Solar desalination is an economical and eco-friendly approach to producing potable water, particularly in remote areas. Nevertheless, the limited efficiency of traditional solar panels restricts their ability to fulfill the growing demand for clean water. This study focuses on improving the performance of Single Basin Solar Stills (SBS) by incorporating paraffin wax as a phase change material (PCM) with copper nanoparticles (Cu NPs) and agro-based materials in a stepped design.

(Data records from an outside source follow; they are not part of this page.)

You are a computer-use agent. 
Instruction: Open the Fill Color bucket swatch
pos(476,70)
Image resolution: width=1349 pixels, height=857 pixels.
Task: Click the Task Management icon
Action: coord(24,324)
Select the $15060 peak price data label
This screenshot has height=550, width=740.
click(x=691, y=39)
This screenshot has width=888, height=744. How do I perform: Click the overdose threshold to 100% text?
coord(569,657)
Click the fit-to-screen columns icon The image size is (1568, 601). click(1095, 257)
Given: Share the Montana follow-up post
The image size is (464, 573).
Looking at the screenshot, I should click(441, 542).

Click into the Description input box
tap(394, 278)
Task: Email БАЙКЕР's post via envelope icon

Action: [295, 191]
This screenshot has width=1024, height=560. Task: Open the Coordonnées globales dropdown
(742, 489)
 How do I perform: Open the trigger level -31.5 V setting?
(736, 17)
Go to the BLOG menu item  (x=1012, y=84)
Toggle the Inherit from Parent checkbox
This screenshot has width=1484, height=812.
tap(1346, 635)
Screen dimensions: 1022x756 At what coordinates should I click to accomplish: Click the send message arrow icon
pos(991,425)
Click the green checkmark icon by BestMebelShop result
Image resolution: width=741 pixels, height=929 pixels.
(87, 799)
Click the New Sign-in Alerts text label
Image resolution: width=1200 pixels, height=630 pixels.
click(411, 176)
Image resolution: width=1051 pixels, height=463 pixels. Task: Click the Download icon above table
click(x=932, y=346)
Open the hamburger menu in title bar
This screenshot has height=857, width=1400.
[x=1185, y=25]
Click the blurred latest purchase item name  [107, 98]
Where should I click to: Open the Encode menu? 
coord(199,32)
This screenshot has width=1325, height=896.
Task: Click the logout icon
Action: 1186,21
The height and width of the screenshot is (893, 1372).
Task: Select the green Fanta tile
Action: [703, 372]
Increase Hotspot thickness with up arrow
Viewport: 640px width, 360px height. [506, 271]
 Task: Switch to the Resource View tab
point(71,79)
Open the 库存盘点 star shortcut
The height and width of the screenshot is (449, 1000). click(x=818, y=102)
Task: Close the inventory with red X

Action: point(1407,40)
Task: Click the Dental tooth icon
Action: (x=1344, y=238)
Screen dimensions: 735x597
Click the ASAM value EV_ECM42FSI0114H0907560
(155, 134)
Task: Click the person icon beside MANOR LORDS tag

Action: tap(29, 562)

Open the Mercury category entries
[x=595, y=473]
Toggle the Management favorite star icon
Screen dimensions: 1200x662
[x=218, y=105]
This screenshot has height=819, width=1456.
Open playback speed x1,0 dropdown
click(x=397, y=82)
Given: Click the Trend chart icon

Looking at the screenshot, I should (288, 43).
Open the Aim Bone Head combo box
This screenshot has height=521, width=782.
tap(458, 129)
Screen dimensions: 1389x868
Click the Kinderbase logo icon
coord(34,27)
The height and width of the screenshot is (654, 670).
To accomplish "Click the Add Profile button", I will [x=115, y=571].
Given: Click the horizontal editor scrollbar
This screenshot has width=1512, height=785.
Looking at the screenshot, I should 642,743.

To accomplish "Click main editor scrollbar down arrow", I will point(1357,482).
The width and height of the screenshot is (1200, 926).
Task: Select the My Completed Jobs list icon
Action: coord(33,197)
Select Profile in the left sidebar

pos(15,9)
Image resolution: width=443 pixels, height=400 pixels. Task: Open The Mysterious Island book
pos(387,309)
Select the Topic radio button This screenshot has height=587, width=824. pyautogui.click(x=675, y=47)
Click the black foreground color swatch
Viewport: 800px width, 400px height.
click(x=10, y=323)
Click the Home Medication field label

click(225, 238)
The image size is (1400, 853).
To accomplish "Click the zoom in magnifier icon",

A scientometric analysis framework was applied to map the research landscape, followed by an experimental evaluation in which SBS units were fabricated and tested under controlled solar exposure with varying combinations of PCM, Cu NPs, and concentrators. The research is tailored to accommodate diverse climatic and operational conditions. Results reveal that the combination of PCM and Cu NPs significantly enhances freshwater output compared to traditional setups. The modified SBS demonstrated a productivity improvement of 67.18% for single-effect and 125% for double-effect configurations. The use of PCM alone resulted in a 21.5% boost in productivity, while the SBS design excluding CuO-based nanofluids achieved approximately 32% higher freshwater generation by utilizing solar energy. Moreover, combining a concentrator with PCM led to an additional 26% increase in efficiency. These results highlight the potential of integrating PCM and nanoparticles as an effective strategy to optimize SBS performance for sustainable water desalination.